Opera is joining Chrome, Safari and others in using WebKit with Chrome in particular making major in-roads on the desktop. The WebKit-powered Android Browser, Chrome and Mobile Safari are hugely dominant on mobile. Concerns exist that the web could be heading towards a WebKit monoculture, which would be detrimental to innovation and standards.
Such concerns were dismissed by Opera web evangelist Bruce Lawson, who told .net that “it's hard to claim a WebKit monoculture when IE's Trident and Mozilla's Gecko are going strong,” and added: “It’s also untrue that there is one monolithic WebKit; there are many. WebKit has many diverse and competing organisations working for it.”
That last point has been addressed at length in WebKit for Developers by frontend developer and standards expert Paul Irish. In the article, he explored what is and isn’t WebKit, how WebKit is used and why all WebKits are not identical.

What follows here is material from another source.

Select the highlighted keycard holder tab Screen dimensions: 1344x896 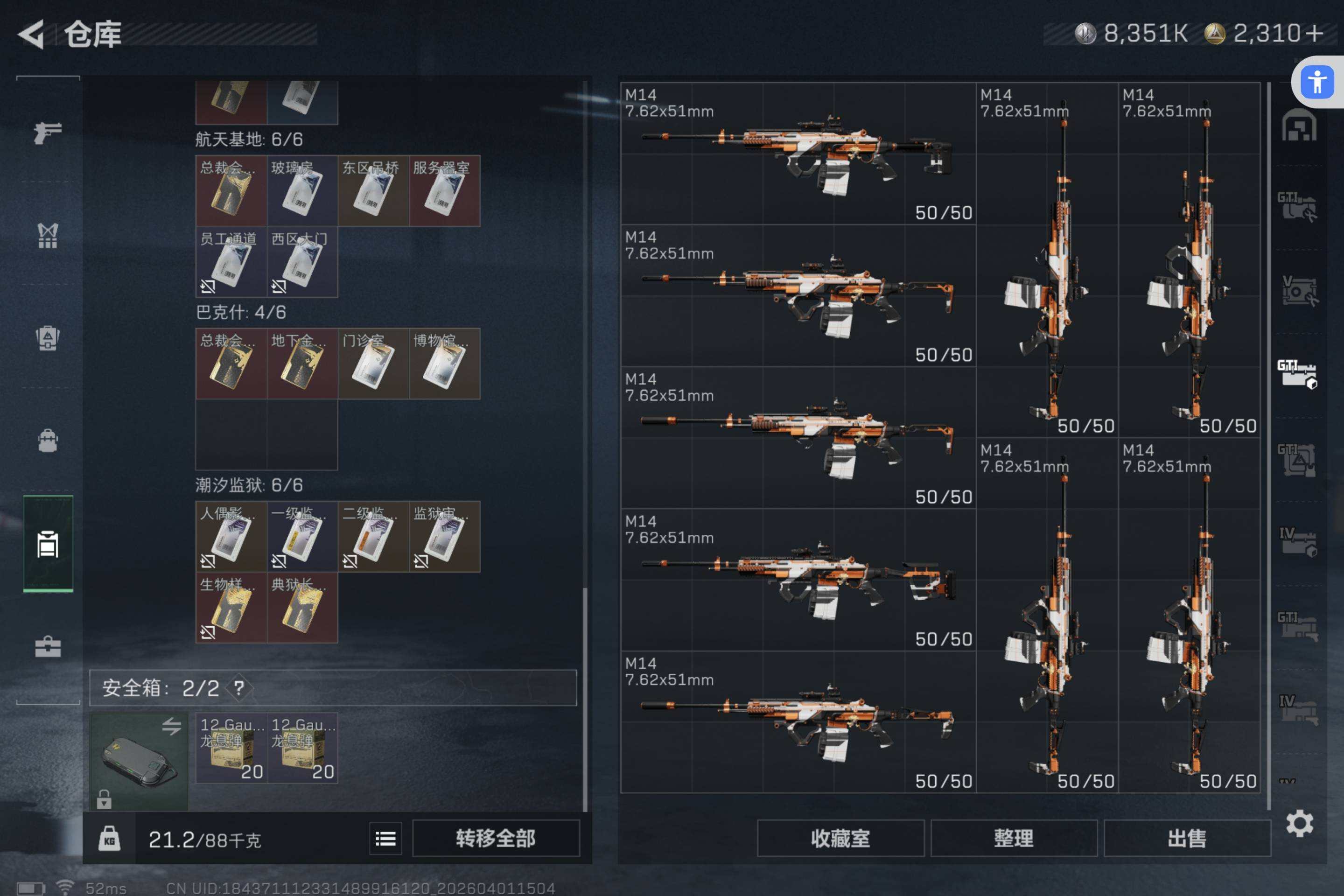(48, 544)
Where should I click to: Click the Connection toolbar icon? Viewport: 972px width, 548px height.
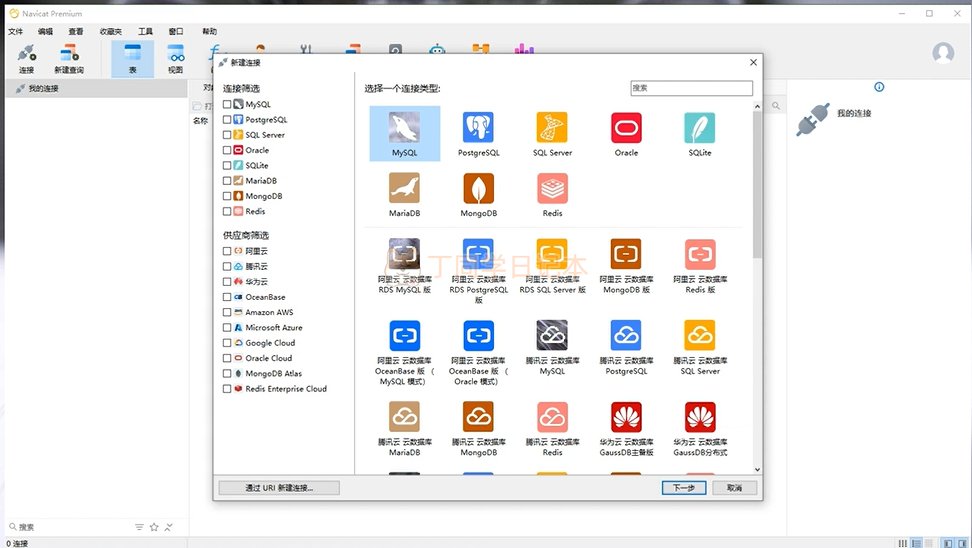click(x=26, y=59)
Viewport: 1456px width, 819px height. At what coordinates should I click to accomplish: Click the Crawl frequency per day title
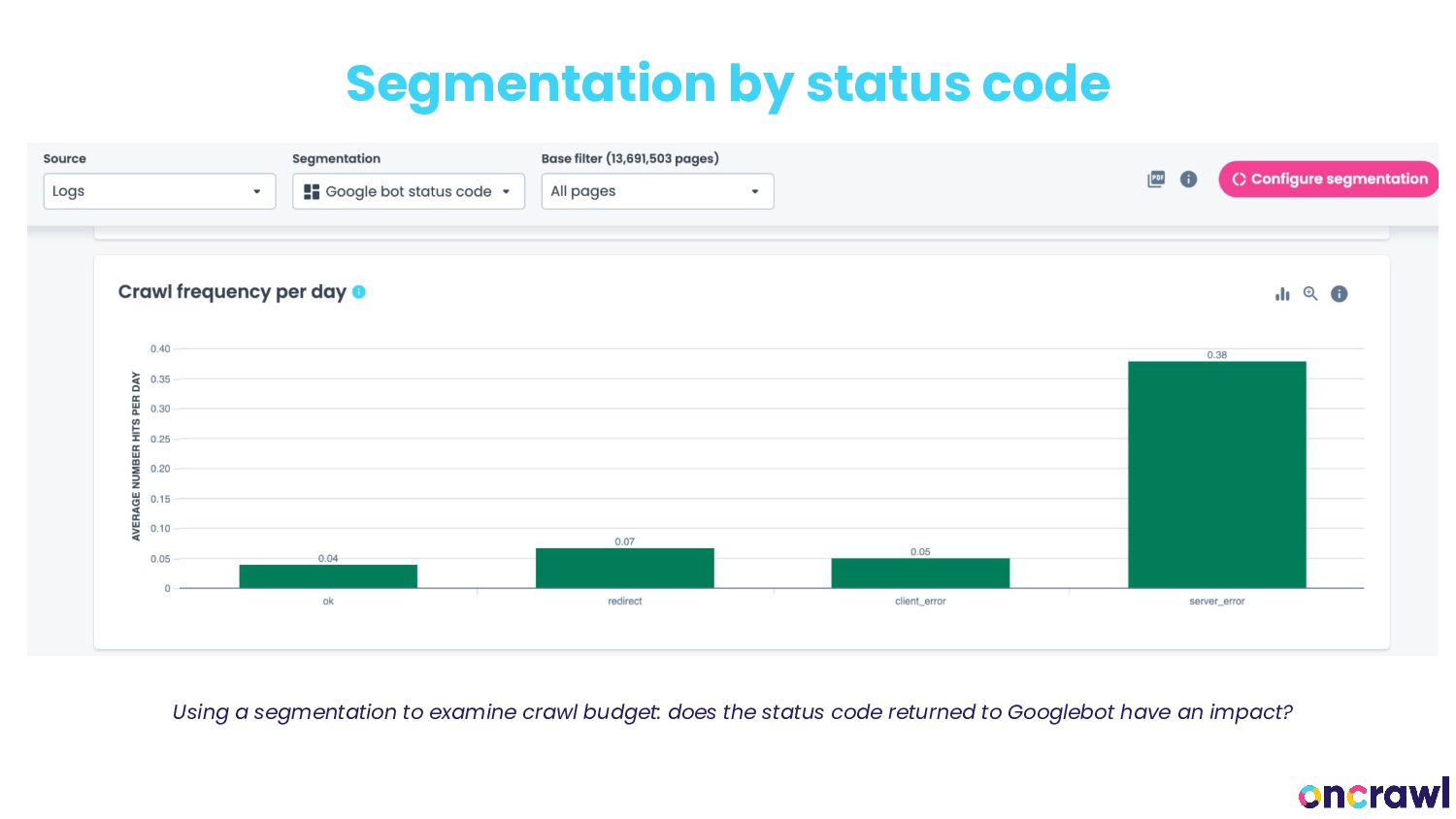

Importantly, Irish noted that of the primary components of any modern-day browser, relatively few are shared across different flavours of WebKit — parsing and layout. (And even there, issues exist, as evidenced by Peter-Paul Koch’s selectors and columns post on QuirksBlog.) Elsewhere, text and graphics rendering, image decoding, GPU interaction, network access and hardware acceleration are often handled by individual WebKit ‘ports’, such as Safari, Mobile Safari, Chrome, Android Browser, Amazon Silk and Dolphin.
Irish subsequently drilled down in a more granular fashion, outlining commonalities and differences, further cementing the notion that there really isn’t one WebKit. One clear take-home from the piece is that with various companies working on individual implementations and components, there’s plenty of room left for innovation in WebKit-based browsers.